The ABC’s—attendance, behavior, and coursework—these are City Year corps member’s three areas of focus when supporting students. Part of our role as corps members was to foster a whole-school climate of reverence for and aspiration towards excellent performance in the ABC’s. Where attendance is concerned, initiatives to this end are spearheaded by each team’s Attendance Coordinator. At the John F. Kennedy (JFK) Elementary School in Jamaica Plain, this person is corps member Connor McCormick. We sat down with Connor before the end of his service year to learn about this role.

City Year Boston (CYB): Let’s start at the beginning. At the start of the year, what were your thoughts on the status of student attendance at the JFK? What were the primary initiatives you took in response?
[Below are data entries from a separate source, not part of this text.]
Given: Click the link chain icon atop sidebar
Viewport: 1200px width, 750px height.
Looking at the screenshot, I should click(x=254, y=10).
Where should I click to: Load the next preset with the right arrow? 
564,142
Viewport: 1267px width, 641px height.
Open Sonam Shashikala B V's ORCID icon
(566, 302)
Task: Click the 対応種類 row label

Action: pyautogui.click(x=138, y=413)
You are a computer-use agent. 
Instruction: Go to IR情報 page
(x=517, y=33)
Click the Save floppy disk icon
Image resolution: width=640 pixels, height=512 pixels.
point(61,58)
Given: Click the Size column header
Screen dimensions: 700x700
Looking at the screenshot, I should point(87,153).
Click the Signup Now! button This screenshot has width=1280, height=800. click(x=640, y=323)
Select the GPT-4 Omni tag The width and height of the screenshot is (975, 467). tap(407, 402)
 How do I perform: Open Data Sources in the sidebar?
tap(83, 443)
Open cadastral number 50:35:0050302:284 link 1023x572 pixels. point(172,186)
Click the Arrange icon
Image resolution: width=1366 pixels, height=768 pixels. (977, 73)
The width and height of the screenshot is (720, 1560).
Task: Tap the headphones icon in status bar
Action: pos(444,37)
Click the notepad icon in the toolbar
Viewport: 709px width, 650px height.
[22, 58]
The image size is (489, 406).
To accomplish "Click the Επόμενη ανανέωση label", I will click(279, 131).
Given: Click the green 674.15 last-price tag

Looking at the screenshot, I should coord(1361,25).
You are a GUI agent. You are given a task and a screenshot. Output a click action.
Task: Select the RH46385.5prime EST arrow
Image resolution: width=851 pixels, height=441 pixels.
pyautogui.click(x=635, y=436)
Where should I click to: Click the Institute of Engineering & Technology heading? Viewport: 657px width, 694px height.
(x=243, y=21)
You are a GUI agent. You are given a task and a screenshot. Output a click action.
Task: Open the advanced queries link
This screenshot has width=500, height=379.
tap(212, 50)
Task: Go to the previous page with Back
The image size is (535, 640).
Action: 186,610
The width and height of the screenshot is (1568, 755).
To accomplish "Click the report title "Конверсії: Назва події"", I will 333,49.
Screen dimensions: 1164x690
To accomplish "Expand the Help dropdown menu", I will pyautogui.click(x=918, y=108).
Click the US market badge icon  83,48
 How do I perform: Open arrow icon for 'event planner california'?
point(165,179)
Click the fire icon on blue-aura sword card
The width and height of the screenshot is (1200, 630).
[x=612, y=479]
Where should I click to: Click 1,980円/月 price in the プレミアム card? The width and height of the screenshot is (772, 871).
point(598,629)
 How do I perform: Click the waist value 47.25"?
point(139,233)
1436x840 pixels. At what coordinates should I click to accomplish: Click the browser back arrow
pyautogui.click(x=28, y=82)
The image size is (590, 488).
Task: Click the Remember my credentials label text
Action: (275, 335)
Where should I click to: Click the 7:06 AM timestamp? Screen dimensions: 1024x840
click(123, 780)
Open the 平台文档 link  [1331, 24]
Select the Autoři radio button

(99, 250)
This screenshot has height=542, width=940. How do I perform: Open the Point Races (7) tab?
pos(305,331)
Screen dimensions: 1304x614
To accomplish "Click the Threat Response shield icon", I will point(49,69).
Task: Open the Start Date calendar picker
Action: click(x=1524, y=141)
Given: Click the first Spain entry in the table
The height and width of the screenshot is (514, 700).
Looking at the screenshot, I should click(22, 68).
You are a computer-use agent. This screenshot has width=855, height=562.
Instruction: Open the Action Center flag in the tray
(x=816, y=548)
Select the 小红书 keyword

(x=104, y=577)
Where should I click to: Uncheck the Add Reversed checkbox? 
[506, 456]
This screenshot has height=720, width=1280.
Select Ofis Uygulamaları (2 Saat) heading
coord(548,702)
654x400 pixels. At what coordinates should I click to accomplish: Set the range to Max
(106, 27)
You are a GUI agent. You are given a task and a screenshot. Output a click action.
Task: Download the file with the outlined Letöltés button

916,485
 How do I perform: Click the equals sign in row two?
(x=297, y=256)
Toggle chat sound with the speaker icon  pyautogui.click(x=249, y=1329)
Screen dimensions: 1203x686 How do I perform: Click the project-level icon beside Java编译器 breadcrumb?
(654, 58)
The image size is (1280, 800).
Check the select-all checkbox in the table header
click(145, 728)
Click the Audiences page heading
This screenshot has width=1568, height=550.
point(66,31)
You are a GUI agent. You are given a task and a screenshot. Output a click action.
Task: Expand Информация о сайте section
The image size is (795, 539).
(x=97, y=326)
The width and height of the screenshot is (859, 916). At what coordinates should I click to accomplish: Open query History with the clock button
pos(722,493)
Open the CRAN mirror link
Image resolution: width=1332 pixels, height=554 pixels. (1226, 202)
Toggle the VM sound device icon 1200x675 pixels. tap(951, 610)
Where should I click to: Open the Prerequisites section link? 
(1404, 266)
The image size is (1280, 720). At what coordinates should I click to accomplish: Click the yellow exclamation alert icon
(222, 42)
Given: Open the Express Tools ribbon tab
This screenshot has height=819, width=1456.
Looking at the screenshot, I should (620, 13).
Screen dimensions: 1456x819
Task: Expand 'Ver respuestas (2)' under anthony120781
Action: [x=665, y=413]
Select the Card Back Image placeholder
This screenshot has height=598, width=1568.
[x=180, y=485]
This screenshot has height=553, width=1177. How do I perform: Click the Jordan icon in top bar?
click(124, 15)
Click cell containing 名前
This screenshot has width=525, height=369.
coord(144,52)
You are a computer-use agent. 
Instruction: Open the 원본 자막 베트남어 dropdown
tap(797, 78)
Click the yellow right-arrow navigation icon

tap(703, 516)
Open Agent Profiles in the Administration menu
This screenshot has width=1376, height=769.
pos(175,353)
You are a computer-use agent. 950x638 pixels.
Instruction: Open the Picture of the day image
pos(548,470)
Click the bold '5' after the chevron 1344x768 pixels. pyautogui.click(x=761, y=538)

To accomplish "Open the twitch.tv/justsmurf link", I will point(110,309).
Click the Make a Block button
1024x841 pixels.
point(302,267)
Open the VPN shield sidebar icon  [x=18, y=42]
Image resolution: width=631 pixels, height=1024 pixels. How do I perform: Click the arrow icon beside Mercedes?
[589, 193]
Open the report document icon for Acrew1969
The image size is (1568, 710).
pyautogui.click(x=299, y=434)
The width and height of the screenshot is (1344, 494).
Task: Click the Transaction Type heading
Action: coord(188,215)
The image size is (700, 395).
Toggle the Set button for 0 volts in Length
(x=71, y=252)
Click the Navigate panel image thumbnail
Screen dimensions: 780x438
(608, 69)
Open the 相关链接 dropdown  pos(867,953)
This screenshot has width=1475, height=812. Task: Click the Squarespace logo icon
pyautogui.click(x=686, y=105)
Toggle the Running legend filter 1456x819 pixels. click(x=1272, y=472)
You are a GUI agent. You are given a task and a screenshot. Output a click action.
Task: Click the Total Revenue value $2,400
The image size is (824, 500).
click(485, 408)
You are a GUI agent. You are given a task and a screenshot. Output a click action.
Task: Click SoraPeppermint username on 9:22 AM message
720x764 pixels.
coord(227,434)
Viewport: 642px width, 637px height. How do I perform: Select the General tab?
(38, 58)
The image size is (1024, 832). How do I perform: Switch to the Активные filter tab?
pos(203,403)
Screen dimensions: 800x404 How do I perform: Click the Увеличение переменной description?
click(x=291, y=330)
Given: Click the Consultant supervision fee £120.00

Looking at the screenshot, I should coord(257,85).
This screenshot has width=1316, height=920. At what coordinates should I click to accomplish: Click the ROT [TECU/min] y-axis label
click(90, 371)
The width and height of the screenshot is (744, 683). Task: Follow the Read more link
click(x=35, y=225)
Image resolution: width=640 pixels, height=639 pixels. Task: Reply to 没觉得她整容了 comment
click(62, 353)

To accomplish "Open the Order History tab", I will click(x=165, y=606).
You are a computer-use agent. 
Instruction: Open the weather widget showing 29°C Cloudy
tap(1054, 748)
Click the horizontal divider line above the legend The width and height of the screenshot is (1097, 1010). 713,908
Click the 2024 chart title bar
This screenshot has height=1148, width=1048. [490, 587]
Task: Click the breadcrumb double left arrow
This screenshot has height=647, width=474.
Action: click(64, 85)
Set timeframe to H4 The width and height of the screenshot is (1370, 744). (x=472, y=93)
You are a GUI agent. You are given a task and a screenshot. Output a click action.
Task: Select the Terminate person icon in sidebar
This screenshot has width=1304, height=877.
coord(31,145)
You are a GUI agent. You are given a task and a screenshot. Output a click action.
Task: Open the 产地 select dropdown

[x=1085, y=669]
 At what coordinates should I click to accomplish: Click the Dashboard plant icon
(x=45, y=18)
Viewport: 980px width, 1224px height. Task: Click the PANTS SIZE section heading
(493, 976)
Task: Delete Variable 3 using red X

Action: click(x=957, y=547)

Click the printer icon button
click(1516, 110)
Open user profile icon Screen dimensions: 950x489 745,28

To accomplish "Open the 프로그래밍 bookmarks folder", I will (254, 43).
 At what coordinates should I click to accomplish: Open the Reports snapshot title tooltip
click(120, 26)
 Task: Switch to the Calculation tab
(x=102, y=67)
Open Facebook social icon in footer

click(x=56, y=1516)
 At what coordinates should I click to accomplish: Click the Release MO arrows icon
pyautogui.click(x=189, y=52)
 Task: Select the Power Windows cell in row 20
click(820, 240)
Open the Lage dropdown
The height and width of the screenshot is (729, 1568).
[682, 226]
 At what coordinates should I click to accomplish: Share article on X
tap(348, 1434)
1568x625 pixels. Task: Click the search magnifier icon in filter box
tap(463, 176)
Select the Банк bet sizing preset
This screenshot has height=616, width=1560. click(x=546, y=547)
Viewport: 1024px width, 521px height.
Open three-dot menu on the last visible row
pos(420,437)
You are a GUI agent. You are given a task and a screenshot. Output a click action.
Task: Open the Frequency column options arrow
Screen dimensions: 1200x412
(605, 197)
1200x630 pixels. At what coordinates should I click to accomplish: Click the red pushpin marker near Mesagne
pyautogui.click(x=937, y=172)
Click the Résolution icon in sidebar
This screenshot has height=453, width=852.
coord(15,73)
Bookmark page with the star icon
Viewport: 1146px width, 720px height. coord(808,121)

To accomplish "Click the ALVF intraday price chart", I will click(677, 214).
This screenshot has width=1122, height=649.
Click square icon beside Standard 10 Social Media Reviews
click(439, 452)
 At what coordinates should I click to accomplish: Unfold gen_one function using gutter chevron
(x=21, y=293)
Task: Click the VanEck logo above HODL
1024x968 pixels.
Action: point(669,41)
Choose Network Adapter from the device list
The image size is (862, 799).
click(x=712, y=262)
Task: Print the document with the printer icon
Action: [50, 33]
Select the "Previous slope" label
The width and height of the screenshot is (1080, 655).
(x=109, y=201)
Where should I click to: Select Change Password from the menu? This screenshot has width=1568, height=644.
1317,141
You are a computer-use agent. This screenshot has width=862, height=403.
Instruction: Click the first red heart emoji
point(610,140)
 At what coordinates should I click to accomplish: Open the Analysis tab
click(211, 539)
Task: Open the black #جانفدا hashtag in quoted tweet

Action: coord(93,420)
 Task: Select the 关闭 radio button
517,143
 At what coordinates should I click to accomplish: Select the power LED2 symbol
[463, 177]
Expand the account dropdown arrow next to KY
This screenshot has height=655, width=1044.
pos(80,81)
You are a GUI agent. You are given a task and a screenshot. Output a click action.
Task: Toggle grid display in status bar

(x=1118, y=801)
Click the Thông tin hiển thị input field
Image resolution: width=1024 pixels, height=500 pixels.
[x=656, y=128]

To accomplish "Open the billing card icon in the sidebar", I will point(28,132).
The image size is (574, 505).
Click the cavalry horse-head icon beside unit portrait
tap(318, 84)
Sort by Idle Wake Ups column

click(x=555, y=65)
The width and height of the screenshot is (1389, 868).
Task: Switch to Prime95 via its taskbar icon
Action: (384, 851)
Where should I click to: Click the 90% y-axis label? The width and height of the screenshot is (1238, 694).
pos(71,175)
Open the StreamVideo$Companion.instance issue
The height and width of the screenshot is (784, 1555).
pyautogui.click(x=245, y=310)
Connor McCormick (CM): Attendance at the JFK has always been high overall. Chronic absences are less prevalent than tardies, and, as a whole, the school and students had a positive attitude around attendance. Because of this, I wanted to find a way to celebrate the whole-school attendance and leave the attendance coaching of individual students to the corps member serving in the student’s classroom. Each month, I helped organize a party with my team for the class who had the most days of whole-class perfect attendance. These parties were usually about 20 minutes long and consisted of anything from a kickball game against City Year, to a gingerbread decorating party, to a pancake breakfast.

CYB: How have these initiatives changed throughout the year?

CM: The main problem with the attendance [events] I described above was that it immensely favored classes with fewer numbers of students, which, consequently had an easier time achieving days of whole-class perfect attendance. There were really only two classrooms that ever won, so the rest of the school wasn’t really motivated by the potential party.

CYB: How did you adapt to overcome those challenges?

CM: In the last six weeks [of the service year we] implemented a “5 stars system,” in which each class gets a star for every day of whole-class perfect attendance. After a class achieves 5 stars, the students in that class will have earned an attendance event, regardless of the standing of any other class.

CYB: Is there anything else you are especially proud of? Or anything you feel is important to convey about your role as it pertains to whole-school attendance?

CM: Promoting solid attendance is about both getting the students excited about coming to school and getting them to hold themselves accountable for their presence and timeliness. Even at the elementary school level this is true; […] your attendance habits at age 9 or 10 will set you up for the rest of your school career.

If the students don’t attend school, they miss lessons and learning opportunities. Attendance is an essential component of student success. I think events my team and I designed for attendance parties are high energy, fun, and really give the students something to strive for. I believe we are helping bolster the attendance climate of the school, and of this I am very proud.